## Tarefas a realizar:
- a) Com base em que artigos do Código de Processo Penal anulou a Relação a sentença recorrida, segundo o texto jurídico?
- b) Prolongue o texto jurídico a partir da última frase apresentada, mantendo o registo formal.

## Texto jurídico:
┄┄┄┄┄┄
Inconformado com esta decisão, dela interpôs recurso a demandante cível, A... para este Tribunal da Relação.
Este Tribunal decidiu:
Em face do exposto, acordam os juízes desta Relação, em anular, ao abrigo das disposições conjugadas dos arts. 379º n.º 1 c) e 410º n.º 2, al b) do Cód. Proc. Penal, a sentença recorrida que deve ser reformulada e expurgada do vício enunciado e que deverá, também, apreciar e decidir o pedido de indemnização civil.
Na eventualidade de vir a ser considerada necessária a produção de prova suplementar, com a reabertura da audiência, mostrando-se impossível reconstituir o tribunal, os efeitos da nulidade estender-se-ão ao julgamento que, nesse caso, deverá ser repetido”.
Entende o recorrente que a matéria provada em sede criminal está a coberto do trânsito em julgado devendo apenas a audiência de discussão e julgamento ficar circunscrita á apreciação da parte cível.
Ora, o acórdão proferido por esta Relação é muito claro : anular, ao abrigo das disposições conjugadas dos arts. 379º n.º 1 c) e 410º n.º 2, al b) do Cód. Proc. Penal, a sentença recorrida que deve ser reformulada e expurgada do vício enunciado e que deverá, também, apreciar e decidir o pedido de indemnização civil.
Na eventualidade de vir a ser considerada necessária a produção de prova suplementar, com a reabertura da audiência, mostrando-se impossível reconstituir o tribunal, os efeitos da nulidade estender-se-ão ao julgamento que, nesse caso, deverá ser repetido”.
┄┄┄┄┄┄
## Excertos de dados:
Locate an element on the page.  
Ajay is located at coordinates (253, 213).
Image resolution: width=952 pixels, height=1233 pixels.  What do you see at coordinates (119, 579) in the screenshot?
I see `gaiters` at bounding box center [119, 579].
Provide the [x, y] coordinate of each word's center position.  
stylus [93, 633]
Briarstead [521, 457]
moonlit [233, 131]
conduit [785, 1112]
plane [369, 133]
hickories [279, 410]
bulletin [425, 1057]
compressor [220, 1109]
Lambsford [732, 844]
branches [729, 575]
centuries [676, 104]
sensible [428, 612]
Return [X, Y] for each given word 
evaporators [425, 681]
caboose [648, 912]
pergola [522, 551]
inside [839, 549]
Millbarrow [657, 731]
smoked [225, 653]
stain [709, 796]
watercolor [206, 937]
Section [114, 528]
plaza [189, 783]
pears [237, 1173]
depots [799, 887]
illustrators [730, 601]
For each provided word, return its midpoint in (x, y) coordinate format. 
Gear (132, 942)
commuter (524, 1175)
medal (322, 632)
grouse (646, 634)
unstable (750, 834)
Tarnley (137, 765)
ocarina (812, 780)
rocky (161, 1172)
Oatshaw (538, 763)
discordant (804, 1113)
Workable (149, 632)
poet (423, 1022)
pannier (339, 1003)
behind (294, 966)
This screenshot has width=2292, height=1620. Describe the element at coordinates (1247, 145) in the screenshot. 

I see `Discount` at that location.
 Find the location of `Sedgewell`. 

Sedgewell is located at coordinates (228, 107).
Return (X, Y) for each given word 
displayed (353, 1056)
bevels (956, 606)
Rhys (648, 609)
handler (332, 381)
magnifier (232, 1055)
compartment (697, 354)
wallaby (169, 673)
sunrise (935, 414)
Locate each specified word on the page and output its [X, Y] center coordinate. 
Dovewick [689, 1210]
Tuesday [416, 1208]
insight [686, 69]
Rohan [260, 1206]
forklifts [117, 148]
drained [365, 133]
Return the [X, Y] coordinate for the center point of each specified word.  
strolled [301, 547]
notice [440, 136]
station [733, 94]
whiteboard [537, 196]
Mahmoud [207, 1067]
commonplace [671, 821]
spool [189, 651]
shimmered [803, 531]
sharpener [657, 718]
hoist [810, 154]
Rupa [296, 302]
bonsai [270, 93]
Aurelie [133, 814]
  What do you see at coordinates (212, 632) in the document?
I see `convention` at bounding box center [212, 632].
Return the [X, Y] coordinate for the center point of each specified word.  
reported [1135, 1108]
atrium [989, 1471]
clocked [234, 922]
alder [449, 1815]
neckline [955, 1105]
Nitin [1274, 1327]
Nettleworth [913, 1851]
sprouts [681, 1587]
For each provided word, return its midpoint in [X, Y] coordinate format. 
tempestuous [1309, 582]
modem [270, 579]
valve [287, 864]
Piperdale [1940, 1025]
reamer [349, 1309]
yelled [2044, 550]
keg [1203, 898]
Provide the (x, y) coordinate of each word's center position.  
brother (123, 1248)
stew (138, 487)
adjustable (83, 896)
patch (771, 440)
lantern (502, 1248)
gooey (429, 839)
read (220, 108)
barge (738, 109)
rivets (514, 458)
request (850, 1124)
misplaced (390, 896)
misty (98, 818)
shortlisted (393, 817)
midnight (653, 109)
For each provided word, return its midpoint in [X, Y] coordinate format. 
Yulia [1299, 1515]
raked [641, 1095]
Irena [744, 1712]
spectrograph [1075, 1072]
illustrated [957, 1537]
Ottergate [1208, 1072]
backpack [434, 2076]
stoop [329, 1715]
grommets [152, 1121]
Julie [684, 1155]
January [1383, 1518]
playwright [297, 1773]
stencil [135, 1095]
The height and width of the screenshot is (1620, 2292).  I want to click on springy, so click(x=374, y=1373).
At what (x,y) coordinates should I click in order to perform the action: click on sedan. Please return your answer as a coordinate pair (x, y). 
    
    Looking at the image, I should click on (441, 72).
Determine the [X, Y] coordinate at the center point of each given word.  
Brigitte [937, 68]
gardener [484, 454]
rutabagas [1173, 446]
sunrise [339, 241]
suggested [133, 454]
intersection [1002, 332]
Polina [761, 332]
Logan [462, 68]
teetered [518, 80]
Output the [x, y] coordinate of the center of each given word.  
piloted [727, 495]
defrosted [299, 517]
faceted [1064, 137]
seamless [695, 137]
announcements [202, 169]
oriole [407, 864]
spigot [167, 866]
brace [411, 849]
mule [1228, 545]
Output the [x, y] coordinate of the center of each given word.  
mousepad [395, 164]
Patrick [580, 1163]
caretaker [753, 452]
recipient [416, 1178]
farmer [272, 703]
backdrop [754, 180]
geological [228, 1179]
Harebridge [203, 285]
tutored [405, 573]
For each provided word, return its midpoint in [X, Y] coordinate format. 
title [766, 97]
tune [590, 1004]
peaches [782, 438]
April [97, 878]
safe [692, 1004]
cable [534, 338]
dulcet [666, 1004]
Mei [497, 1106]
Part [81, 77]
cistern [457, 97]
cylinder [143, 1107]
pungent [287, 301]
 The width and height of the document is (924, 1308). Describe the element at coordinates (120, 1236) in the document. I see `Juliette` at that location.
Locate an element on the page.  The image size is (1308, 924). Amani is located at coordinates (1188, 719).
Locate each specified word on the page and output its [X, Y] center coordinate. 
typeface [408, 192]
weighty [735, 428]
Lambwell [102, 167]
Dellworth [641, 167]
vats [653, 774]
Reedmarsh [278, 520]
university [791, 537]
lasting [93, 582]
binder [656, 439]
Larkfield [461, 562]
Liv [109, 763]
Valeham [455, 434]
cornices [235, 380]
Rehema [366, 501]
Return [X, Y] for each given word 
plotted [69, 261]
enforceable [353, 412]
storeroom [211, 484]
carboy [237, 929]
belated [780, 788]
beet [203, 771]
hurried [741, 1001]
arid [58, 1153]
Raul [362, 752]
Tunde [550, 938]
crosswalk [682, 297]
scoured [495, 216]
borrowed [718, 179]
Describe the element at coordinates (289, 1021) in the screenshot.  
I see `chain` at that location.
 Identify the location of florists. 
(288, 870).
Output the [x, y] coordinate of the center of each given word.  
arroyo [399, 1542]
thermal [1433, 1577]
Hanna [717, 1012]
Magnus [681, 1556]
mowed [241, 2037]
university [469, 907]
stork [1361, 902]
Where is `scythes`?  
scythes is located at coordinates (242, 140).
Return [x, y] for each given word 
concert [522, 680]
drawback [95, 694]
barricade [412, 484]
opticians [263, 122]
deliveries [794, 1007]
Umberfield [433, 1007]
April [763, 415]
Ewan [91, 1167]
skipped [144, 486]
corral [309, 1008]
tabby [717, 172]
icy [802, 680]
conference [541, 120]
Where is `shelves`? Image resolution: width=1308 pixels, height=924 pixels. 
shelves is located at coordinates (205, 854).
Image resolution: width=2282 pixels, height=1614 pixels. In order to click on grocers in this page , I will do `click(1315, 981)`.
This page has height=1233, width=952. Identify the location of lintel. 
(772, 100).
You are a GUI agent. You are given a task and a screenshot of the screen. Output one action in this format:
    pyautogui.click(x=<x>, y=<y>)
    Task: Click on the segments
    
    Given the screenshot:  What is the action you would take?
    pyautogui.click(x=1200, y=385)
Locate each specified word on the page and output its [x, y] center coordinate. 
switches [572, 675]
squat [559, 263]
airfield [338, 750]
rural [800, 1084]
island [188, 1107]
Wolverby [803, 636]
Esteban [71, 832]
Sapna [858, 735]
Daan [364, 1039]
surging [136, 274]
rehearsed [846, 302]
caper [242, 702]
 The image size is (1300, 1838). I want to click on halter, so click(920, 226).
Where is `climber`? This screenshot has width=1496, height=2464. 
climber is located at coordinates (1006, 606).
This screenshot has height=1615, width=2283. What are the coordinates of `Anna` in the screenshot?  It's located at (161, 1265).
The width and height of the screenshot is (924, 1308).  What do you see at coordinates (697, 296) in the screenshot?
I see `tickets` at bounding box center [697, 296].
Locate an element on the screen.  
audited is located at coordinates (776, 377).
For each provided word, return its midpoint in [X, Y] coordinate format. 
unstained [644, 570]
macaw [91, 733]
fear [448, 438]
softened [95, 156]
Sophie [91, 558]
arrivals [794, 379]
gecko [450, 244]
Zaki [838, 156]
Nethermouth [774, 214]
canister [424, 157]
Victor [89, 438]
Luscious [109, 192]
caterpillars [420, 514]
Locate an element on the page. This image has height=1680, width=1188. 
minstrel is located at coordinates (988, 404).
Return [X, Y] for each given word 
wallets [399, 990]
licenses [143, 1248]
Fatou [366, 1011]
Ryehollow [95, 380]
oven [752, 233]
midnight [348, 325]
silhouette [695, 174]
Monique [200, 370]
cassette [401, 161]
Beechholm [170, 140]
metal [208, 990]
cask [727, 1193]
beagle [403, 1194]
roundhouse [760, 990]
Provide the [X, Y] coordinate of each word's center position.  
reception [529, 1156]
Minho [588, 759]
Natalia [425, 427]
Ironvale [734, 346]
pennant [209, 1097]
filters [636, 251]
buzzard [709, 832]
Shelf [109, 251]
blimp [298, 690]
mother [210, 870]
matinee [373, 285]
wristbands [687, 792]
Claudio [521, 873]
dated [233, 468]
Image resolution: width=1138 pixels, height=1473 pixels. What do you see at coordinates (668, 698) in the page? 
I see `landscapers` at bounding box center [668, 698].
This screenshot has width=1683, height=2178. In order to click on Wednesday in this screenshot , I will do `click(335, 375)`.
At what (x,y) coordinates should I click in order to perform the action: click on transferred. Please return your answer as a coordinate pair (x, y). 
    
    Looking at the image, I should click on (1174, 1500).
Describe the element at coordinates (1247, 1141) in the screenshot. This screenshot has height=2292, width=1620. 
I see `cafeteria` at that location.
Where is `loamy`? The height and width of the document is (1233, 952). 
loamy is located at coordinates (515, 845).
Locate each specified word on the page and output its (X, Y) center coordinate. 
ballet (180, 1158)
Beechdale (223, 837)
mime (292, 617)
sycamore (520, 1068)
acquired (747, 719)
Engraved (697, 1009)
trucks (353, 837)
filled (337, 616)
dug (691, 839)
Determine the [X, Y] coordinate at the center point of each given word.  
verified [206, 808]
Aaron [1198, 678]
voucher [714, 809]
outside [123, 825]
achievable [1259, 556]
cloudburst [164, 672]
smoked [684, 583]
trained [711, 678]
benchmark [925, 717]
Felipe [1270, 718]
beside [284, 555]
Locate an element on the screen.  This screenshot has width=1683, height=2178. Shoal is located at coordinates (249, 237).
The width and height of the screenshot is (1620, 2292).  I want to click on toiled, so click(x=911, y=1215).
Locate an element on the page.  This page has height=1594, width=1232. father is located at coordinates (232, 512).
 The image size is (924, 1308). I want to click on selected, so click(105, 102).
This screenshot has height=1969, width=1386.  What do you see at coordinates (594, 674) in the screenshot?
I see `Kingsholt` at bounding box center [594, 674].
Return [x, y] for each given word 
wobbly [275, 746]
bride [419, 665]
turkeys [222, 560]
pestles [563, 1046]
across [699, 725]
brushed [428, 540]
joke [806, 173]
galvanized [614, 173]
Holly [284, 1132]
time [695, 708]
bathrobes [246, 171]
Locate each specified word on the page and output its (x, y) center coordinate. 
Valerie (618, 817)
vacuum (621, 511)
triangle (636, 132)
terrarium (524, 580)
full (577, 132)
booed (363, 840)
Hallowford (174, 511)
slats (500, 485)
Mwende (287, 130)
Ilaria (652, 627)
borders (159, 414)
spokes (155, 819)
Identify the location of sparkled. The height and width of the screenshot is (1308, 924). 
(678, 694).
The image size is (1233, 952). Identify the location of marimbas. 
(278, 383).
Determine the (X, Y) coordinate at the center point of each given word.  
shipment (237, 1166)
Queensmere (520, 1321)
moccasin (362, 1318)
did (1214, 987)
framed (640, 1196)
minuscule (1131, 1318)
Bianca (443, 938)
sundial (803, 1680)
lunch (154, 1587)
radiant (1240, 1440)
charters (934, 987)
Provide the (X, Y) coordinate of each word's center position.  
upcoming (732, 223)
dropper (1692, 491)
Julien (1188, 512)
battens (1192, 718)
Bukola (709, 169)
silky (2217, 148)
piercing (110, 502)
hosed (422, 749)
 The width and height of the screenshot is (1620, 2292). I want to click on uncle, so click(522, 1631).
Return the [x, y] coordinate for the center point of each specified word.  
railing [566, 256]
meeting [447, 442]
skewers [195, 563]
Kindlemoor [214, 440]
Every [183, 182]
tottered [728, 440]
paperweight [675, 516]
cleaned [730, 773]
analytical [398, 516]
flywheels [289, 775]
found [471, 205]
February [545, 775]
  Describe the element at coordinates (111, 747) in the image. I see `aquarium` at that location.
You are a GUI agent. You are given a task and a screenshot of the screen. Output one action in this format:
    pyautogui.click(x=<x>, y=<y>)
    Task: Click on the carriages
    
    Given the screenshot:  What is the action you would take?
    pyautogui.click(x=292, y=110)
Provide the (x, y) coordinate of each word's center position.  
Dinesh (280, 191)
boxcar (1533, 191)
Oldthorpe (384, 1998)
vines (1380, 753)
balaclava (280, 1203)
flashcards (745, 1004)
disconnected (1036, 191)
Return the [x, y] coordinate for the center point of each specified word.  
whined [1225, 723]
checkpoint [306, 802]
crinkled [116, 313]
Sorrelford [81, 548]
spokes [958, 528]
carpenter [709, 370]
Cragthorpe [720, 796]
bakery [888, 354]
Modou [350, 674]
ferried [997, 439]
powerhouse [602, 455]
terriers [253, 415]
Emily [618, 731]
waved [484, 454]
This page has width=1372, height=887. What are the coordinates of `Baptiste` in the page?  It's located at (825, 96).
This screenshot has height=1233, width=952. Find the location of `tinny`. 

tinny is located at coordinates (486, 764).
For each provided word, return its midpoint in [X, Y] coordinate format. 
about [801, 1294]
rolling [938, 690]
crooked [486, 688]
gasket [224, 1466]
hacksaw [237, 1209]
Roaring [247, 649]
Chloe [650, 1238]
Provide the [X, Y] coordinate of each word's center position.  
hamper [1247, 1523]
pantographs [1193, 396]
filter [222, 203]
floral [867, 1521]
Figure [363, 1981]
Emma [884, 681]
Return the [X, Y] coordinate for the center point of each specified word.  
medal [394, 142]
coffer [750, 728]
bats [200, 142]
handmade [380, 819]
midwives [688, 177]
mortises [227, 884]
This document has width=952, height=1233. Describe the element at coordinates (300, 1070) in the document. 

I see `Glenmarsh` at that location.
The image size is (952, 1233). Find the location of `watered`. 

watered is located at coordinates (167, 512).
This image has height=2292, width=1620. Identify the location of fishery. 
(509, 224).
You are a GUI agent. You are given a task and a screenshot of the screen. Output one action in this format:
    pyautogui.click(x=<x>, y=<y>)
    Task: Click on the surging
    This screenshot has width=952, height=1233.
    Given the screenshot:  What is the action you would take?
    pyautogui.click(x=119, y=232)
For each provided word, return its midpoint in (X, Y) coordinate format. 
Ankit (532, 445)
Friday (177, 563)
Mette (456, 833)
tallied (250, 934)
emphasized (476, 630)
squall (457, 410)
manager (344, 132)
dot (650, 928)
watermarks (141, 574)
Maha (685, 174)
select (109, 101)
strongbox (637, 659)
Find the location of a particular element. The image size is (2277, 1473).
┄┄┄┄┄┄
## Resultados esperados:
- a) Com base nos artigos 379.º, n.º 1, alínea c), e 410.º, n.º 2, alínea b), do Código de Processo Penal, conjugados entre si.

- b)
Compulsados os autos verifica-se que o Sr juiz que havia presidido ao julgamento e que subscreveu a sentença recorrida, não sanou os vícios apontados por esta Relação e não sendo possível reconstituir o Tribunal “os efeitos da nulidade estender-se-ão ao julgamento que, nesse caso, deverá ser repetido”.
Aliás, neste sentido dispõe o artº 426º nº1 do CPP que dispõe que “sempre que, por existirem os vícios referidos nas alíneas do nº 2 do artº 410º não for possível decidir da causa, o tribunal de recurso determina o reenvio do processo para novo julgamento relativamente á totalidade do objecto do processo ou a questões concretamente identificadas na decisão do reenvio.”
O Tribunal da Relação não identificou de “per si” as questões a decidir e, embora esteja em causa o pedido cível não podemos esquecer que no caso vertente, o mesmo emerge de um da prática de um crime. Assim sendo e tal como é bem explicito o acórdão o novo julgamento deve abranger a “totalidade do objecto do processo”.
Aliás, o Tribunal a quo não presidiu ao presente julgamento e “mostrando-se impossível reconstituir o tribunal, os efeitos da nulidade estender-se-ão ao julgamento que, nesse caso, deverá ser repetido”.
Assim e nesta parte improcede o recurso.

Perante a desistência de queixa apresentada pela assistente e homologada pelo tribunal foi declarada extinta a instância cível por inutilidade superveniente da lide.
Insurge-se a recorrente alegando que o Tribunal fez uma interpretação errada do princípio da adesão consagrado no artº 71º do CPP sendo antes correcta aquela que resulta do acórdão uniformizador nº 3/2002 de 5 de Março.
Dispõe o artº 71 do CPP que “o pedido de indemnização civil fundado na prática de um crime é deduzido no processo penal respectivo, só o podendo ser em separado, perante o tribunal civil, nos casos previstos na lei”.
Consagra este normativo o principio designado da adesão obrigatória da acção civil á acção penal.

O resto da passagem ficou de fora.